A quick smile flashed across his face, and she breathed more easily, but then the smile vanished and he was again the remote savage. "This conversation is not about you, lass, or what you think or what you believe. It is about me, and whether I can find a reason to trust you and let you live. Your being from the future and your feelings about being here mean nothing to me. It is irrelevant where or when you are from. The fact is that you are here now and you have become my problem. And I doona like problems."
"So send me home," she said in a small voice. "That should solve your problem." She flinched as his intense gaze fixed on her face. His dark eyes latched on to hers and for a space of time unmeasured, she couldn't look away.
"If you are from the future, who is Scotland's king?" he asked silkily.
She drew a cautious breath. "I'm afraid I don't know, I've never followed politics," she lied. She certainly wasn't about to tell a warrior who was fighting over kings and territories that seven hundred years from now Scotland still didn't have a recognized king. She might not have a college degree, but she wasn't a complete fool.
His eyes narrowed and she suffered the uncanny sensation that he was gauging far more than her facial expressions. Finally he said, "I accept that. Few women follow politics. But perhaps you know your history?" he encouraged softly.
"Do you know yours from seven hundred years ago?" Lisa evaded, quickly intuiting where he was headed. He would want to know who won what battle and who fought where and the next thing she knew she'd be all tangled up in screwing up the future. If she really was in the past, she was not going to participate in instigating world chaos.
"Much of it," he said arrogantly.
"Well, I don't. I'm just a woman," she said with as much guilelessness as she could muster.
He regarded her appraisingly and the corner of his lip lifted in a half-smile. "Ah, lass, you are decidedly not 'just' a woman. I suspect it would be a vast mistake to deem you merely anything. Have you a clan?"
"What?"
"To which clan do you belong?" When she didn't answer, he said, "Do you have clans in Cincinnati?"
"No," Lisa said succinctly. He certainly didn't have to worry about someone trying to rescue her; she hardly had a family anymore. Hers was a clan of two, and one was dying.
He made an impatient gesture with his hands. "Your clan name, lass. That is all I am after. Lisa what?"
"Oh, you want to know my last name! Stone. Lisa Stone."
His eyes widened incredulously. "Like rock? Or boulder?" No half-smile this time: A full grin curved his lips, and the impact was devastating.

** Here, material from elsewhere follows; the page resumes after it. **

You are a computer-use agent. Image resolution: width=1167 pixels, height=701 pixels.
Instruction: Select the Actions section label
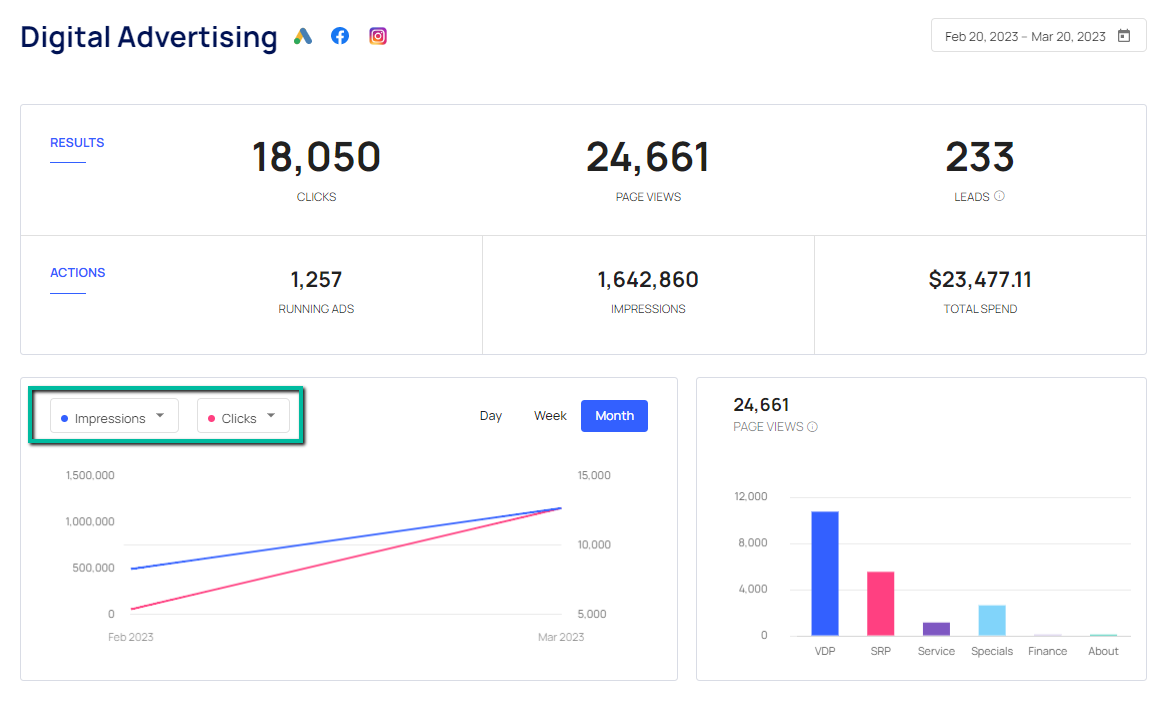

Her fingers itched with the urge to smack it off. Enemy, she reminded herself. "No! Like Sharon Stone. The famous actress," she added at his blank look.
His eyes narrowed. "You descend from a line of actresses?" he demanded.
What on earth had she said wrong? "No." She sighed. "That was my attempt at a joke, but it wasn't funny because you don't know who I meant. My last name is Stone, though."
"How foolish do you think I am?" he echoed the exact words she'd said to him about his name only hours ago. "Lisa Rock? That will not do. I can hardly present you to my men, should I decide to, as Lisa Stone. I may as well tell them you are Lisa Mud or Lisa Straw. Why would your people take the name of a stone?"
"It's a perfectly respectable name," she said stiffly. "I've always thought it a strong name, like me: capable of enduring calamity, mighty and able. Stones have a certain majesty and mystery. You should know that, being from Scotland. Aren't your stones sacred?"
He mulled over her words a moment and nodded. "There is that. I had not considered it as such, but aye, our stones are beautiful and treasured monuments to our heritage. Lisa Stone it is. Did your museum say where they found my chest?" he coolly resumed his inquisition.
Lisa reflected, trying to recall the discussion she'd overheard as she'd hidden beneath Steinmann's desk. "Buried in some rocks near a riverbank in Scotland."
"Ah, it begins to make sense," he murmured. "It did not occur to me when I cursed it that if my chest went undiscovered for centuries, the person who touched it would have to travel through both terrain and time." He shook his head. "I have little patience for this cursing business."
"It would also seem you have little aptitude for it." The words tumbled from her mouth before she could stop them.
"It worked, did it not?" he said stiffly.
Shut up, Lisa, she warned herself, but her tongue paid no heed. "Well, yes, but you can't judge something simply by its outcome. The end does not necessarily justify the means."